Print the data below without changing a single character, keeping every line in its original order.

######

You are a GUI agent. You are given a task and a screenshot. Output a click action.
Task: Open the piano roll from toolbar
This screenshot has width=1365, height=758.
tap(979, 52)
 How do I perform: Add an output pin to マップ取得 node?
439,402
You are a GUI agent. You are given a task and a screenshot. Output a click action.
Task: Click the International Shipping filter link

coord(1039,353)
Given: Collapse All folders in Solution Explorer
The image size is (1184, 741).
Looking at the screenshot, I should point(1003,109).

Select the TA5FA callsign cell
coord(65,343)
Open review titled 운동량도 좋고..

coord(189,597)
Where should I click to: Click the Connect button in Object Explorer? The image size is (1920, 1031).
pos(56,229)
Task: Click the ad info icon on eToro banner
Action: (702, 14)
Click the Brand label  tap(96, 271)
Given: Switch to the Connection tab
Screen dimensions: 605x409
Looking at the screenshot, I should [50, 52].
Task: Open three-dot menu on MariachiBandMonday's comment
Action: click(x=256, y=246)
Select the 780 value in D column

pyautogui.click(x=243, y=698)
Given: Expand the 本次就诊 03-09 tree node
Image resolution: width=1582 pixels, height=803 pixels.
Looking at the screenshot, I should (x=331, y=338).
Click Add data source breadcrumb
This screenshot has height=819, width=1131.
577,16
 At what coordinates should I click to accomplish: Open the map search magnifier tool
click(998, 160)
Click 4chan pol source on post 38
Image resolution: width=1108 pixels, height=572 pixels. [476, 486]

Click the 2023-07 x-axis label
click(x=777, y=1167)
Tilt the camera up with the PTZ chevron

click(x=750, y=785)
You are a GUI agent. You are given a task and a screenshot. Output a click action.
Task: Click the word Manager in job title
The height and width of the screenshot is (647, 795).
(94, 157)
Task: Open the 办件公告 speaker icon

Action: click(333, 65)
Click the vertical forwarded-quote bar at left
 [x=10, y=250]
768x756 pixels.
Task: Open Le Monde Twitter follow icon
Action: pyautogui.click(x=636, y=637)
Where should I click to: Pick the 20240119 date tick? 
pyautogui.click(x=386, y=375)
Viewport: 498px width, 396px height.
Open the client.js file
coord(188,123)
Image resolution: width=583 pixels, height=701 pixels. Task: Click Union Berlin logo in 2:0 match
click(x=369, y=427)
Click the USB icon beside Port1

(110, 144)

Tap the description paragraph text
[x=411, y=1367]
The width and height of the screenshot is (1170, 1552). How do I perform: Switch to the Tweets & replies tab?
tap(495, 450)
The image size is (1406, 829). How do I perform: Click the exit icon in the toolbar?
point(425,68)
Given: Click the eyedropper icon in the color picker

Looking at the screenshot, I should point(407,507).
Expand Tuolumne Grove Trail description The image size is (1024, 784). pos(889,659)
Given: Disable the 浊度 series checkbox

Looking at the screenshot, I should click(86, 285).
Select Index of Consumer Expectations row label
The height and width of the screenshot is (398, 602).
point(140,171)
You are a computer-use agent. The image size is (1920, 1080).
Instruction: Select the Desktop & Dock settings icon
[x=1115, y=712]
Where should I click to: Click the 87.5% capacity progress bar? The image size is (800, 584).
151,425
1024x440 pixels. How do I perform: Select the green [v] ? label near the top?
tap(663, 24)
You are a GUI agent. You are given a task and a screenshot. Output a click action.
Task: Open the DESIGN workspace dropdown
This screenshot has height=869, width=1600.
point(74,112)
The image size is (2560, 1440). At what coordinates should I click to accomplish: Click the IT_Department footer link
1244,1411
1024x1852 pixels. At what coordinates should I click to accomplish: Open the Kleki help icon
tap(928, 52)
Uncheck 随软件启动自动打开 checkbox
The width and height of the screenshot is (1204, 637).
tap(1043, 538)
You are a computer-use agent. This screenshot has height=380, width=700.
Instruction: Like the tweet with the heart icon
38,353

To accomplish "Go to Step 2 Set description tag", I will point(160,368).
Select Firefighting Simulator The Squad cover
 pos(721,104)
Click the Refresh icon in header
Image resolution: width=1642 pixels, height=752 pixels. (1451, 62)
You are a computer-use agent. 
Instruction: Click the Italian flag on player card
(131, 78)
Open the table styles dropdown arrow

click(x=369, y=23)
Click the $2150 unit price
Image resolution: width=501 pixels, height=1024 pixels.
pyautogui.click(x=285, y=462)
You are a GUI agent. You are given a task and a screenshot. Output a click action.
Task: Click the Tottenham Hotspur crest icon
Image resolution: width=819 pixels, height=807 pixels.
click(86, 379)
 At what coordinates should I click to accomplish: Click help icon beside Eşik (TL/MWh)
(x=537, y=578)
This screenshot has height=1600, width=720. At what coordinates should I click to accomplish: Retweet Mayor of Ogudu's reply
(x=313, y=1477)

######

● **EXPECTED ANSWER**
You are a GUI agent. You are given a task and a screenshot. Output a click action.
Task: Open the piano roll from toolbar
This screenshot has width=1365, height=758.
tap(979, 52)
 How do I perform: Add an output pin to マップ取得 node?
439,402
You are a GUI agent. You are given a task and a screenshot. Output a click action.
Task: Click the International Shipping filter link

coord(1039,353)
Given: Collapse All folders in Solution Explorer
The image size is (1184, 741).
Looking at the screenshot, I should point(1003,109).

Select the TA5FA callsign cell
coord(65,343)
Open review titled 운동량도 좋고..

coord(189,597)
Where should I click to: Click the Connect button in Object Explorer? The image size is (1920, 1031).
pos(56,229)
Task: Click the ad info icon on eToro banner
Action: (702, 14)
Click the Brand label  tap(96, 271)
Given: Switch to the Connection tab
Screen dimensions: 605x409
Looking at the screenshot, I should [50, 52].
Task: Open three-dot menu on MariachiBandMonday's comment
Action: click(x=256, y=246)
Select the 780 value in D column

pyautogui.click(x=243, y=698)
Given: Expand the 本次就诊 03-09 tree node
Image resolution: width=1582 pixels, height=803 pixels.
Looking at the screenshot, I should (x=331, y=338).
Click Add data source breadcrumb
This screenshot has height=819, width=1131.
577,16
 At what coordinates should I click to accomplish: Open the map search magnifier tool
click(998, 160)
Click 4chan pol source on post 38
Image resolution: width=1108 pixels, height=572 pixels. [476, 486]

Click the 2023-07 x-axis label
click(x=777, y=1167)
Tilt the camera up with the PTZ chevron

click(x=750, y=785)
You are a GUI agent. You are given a task and a screenshot. Output a click action.
Task: Click the word Manager in job title
The height and width of the screenshot is (647, 795).
(94, 157)
Task: Open the 办件公告 speaker icon

Action: click(333, 65)
Click the vertical forwarded-quote bar at left
 [x=10, y=250]
768x756 pixels.
Task: Open Le Monde Twitter follow icon
Action: pyautogui.click(x=636, y=637)
Where should I click to: Pick the 20240119 date tick? 
pyautogui.click(x=386, y=375)
Viewport: 498px width, 396px height.
Open the client.js file
coord(188,123)
Image resolution: width=583 pixels, height=701 pixels. Task: Click Union Berlin logo in 2:0 match
click(x=369, y=427)
Click the USB icon beside Port1

(110, 144)

Tap the description paragraph text
[x=411, y=1367]
The width and height of the screenshot is (1170, 1552). How do I perform: Switch to the Tweets & replies tab?
tap(495, 450)
The image size is (1406, 829). How do I perform: Click the exit icon in the toolbar?
point(425,68)
Given: Click the eyedropper icon in the color picker

Looking at the screenshot, I should point(407,507).
Expand Tuolumne Grove Trail description The image size is (1024, 784). pos(889,659)
Given: Disable the 浊度 series checkbox

Looking at the screenshot, I should click(86, 285).
Select Index of Consumer Expectations row label
The height and width of the screenshot is (398, 602).
point(140,171)
You are a computer-use agent. The image size is (1920, 1080).
Instruction: Select the Desktop & Dock settings icon
[x=1115, y=712]
Where should I click to: Click the 87.5% capacity progress bar? The image size is (800, 584).
151,425
1024x440 pixels. How do I perform: Select the green [v] ? label near the top?
tap(663, 24)
You are a GUI agent. You are given a task and a screenshot. Output a click action.
Task: Open the DESIGN workspace dropdown
This screenshot has height=869, width=1600.
point(74,112)
The image size is (2560, 1440). At what coordinates should I click to accomplish: Click the IT_Department footer link
1244,1411
1024x1852 pixels. At what coordinates should I click to accomplish: Open the Kleki help icon
tap(928, 52)
Uncheck 随软件启动自动打开 checkbox
The width and height of the screenshot is (1204, 637).
tap(1043, 538)
You are a computer-use agent. This screenshot has height=380, width=700.
Instruction: Like the tweet with the heart icon
38,353

To accomplish "Go to Step 2 Set description tag", I will point(160,368).
Select Firefighting Simulator The Squad cover
 pos(721,104)
Click the Refresh icon in header
Image resolution: width=1642 pixels, height=752 pixels. (1451, 62)
You are a computer-use agent. 
Instruction: Click the Italian flag on player card
(131, 78)
Open the table styles dropdown arrow

click(x=369, y=23)
Click the $2150 unit price
Image resolution: width=501 pixels, height=1024 pixels.
pyautogui.click(x=285, y=462)
You are a GUI agent. You are given a task and a screenshot. Output a click action.
Task: Click the Tottenham Hotspur crest icon
Image resolution: width=819 pixels, height=807 pixels.
click(86, 379)
 At what coordinates should I click to accomplish: Click help icon beside Eşik (TL/MWh)
(x=537, y=578)
This screenshot has height=1600, width=720. At what coordinates should I click to accomplish: Retweet Mayor of Ogudu's reply
(x=313, y=1477)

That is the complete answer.